Stored items
..........
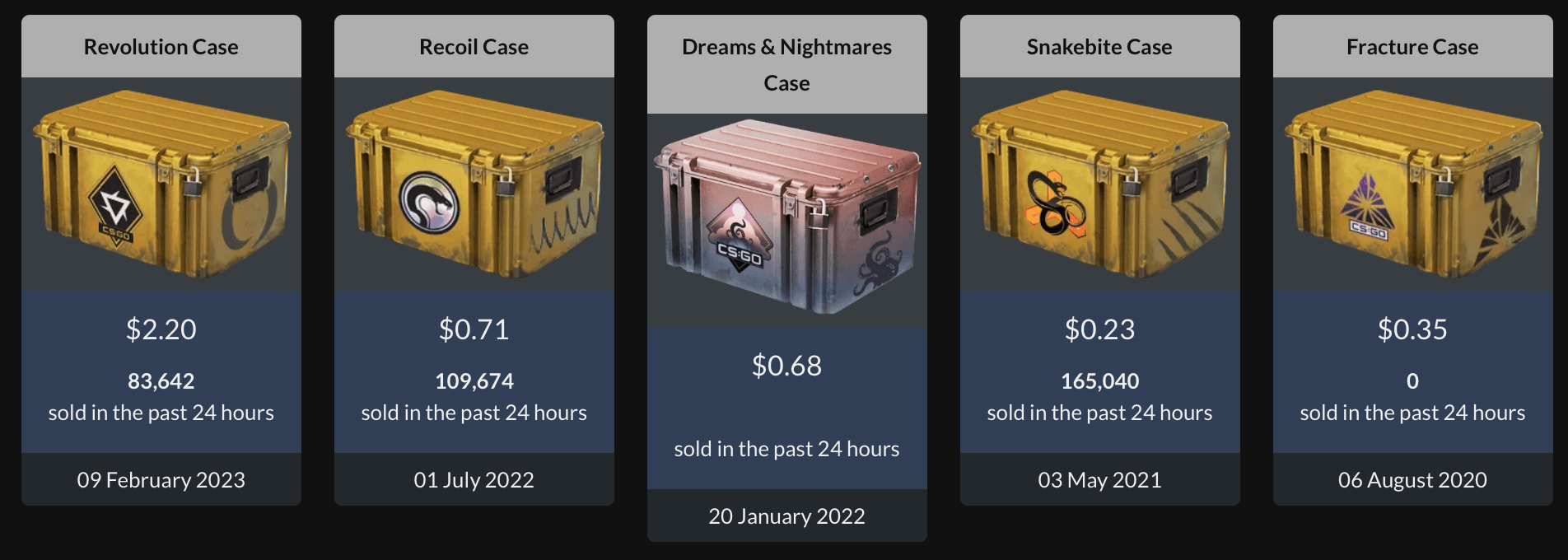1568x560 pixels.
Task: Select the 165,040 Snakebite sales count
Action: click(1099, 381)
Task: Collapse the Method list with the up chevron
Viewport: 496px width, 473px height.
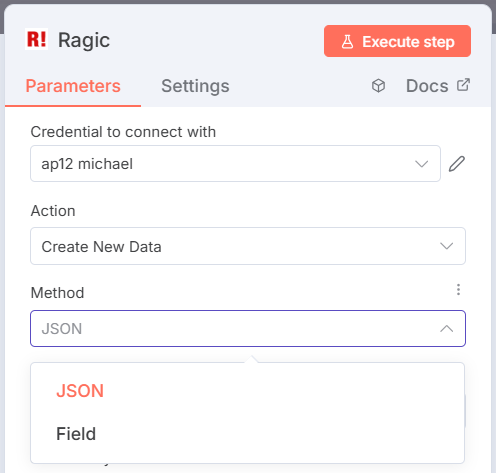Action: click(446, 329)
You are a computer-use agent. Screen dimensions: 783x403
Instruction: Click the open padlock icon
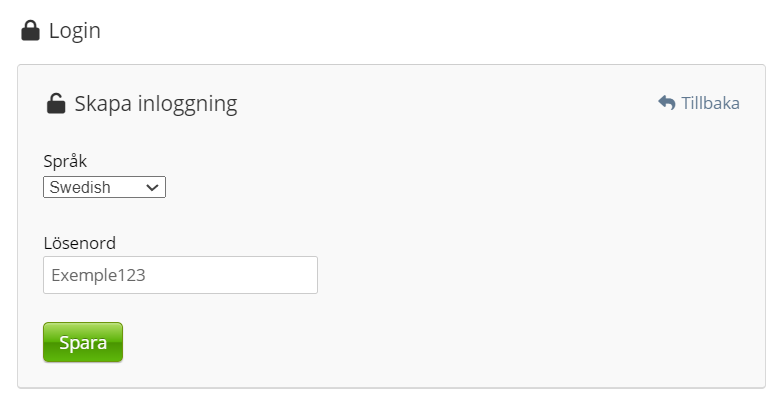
..........
* [Task details] Every line from the one containing "Task: Collapse the" through the last line of the data is to be retyped exactly, with nothing added and no pictures included.

* [Task response]
Task: Collapse the Method list with the up chevron
Viewport: 496px width, 473px height.
Action: click(446, 329)
You are a computer-use agent. Screen dimensions: 783x403
Instruction: Click the open padlock icon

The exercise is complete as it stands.